8. Floor Numbers in the UK

Picture of townhouses in London. London townhouses with multiple floors.

Floor numbering in London can be confusing to visitors from outside of Europe, especially since it differs from American floor numbers. Keep in mind that London buildings use the term “ground floor” to describe what people in the U.S. would call the first floor. In London, the first floor is one story up. Therefore, the first floor in London is equivalent to the second floor in the U.S., and so on. Additionally, Londoners use the phrase “lower ground” to describe the basement. In this way, the lower ground level is underground. However, lower ground floor flats are not exactly cellars – they often have windows looking towards the front and towards the terrace/garden areas in the back.

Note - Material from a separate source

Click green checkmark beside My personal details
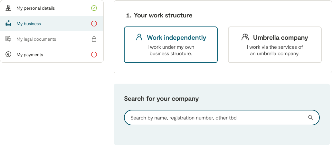Screen dimensions: 332x145 (x=94, y=8)
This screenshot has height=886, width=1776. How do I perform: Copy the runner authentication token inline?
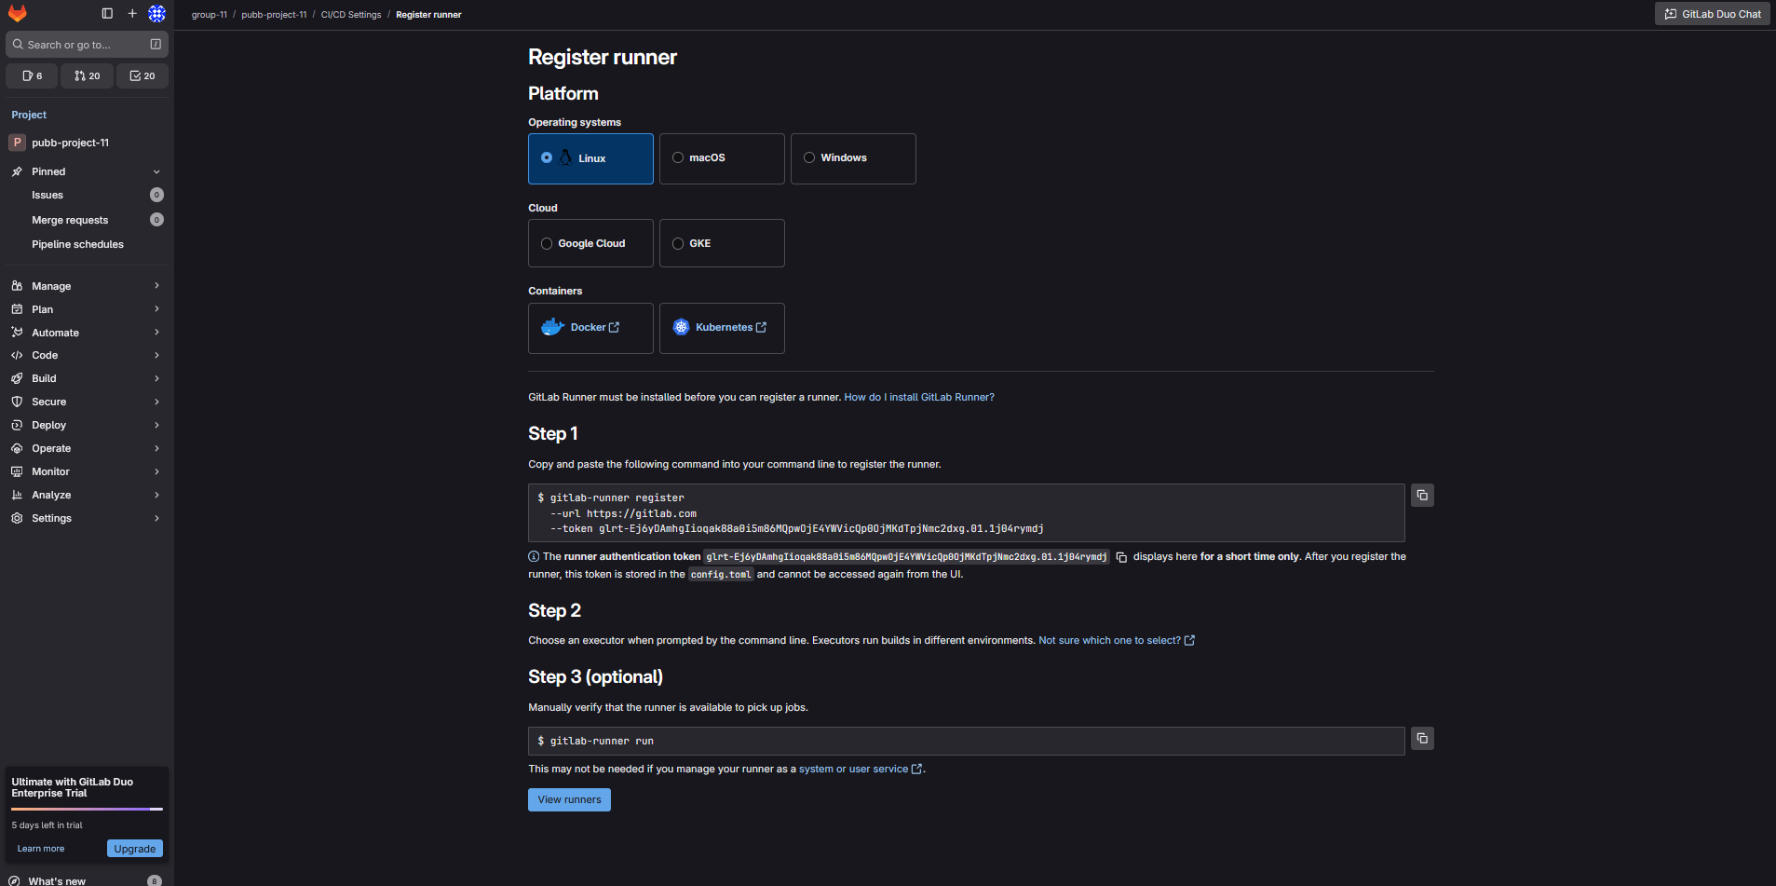click(1121, 557)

9. Exploring off-the-beaten-tracks in the city

With our apartment rentals in London, tenants will get a taste of living like a local – so why not explore like one? London is a large city with a lot to see, and not everything is in the city center. Though there are the obvious must-see attractions for first time visitors such as Buckingham Palace and Westminster Abbey, there are also a ton of gorgeous buildings, parks and authentic small shops to discover! We suggest checking out Windsor Castle in Berkshire, the largest and oldest still-used castle in the world. Also swing by Hampton Court in the London Borough of Richmond upon Thames, one of just two still-standing palaces owned by King Henry VIII. Ocean lovers should ride the train to Greenwich Maritime in Greenwich, London — the largest maritime museum in the world!

10. Asking for Directions

Picture of the streets of London. The crowded London streets.

Don’t be afraid to ask for help when you need it. Though most Londoners are kind and helpful, calling upon a taxi driver for directions will probably yield the best results. This is because these drivers have all passed a vigorous exam focused on the ins and outs of London streets, and are well-trained in this field. Not to mention, they criss-cross the city all day long! Visitors may also want to watch our video tours of the different London neighborhoods, such as this London Video Tour of Southwark. We hope it will help you become familiar with the area, and maximize your time spent exploring!

Do you have an etiquette tip to add to the list? Let us know!



Related apartment rental posts from New York Habitat:
  1. New York Basic Tips and Etiquette For Visitors
  2. Paris Basic Tips and Etiquette for Visitors
  3. Money Saving Tips for a Family Trip to London
  4. Bloomsbury, London tips
  5. Insider Tips to the Best Spring Things to Do in London


 

4 Responses to “London Basic Tips and Etiquette for Visitors”

  1. Armida Trentino Says:

    Last time when I was in London, I just stuck in all things. These tips will really help me. Special thanks for sharing tips for using public transportation.

  2. Anke Says:

    it might be good te tell disabled people that the underground is hardly accessible, but there for the busses are free for people in a wheelchair. And all busses are accessible.
    (As well as the busses in Paris!)

  3. New York Habitat Says:

    Thanks for your comment, we’ll take it into consideration to add to our basic tips.

  4. Caroline Says:

    Good tips! And good shout from Anke. London buses are all wheelchair and mobility accessible. There are priority seats for people less able to stand on buses and all types of train (underground, overground, national rail, DLR etc). If people are able to walk to another seat or to stand, these should be left vacant for someone with a greater need. Or if you need one, please ask as there is a good chance that it is occupied by someone who hasn’t read the signs! A polite ‘Could I please sit here?’ will generally do the trick. And if the person you ask doesn’t move, someone else generally will.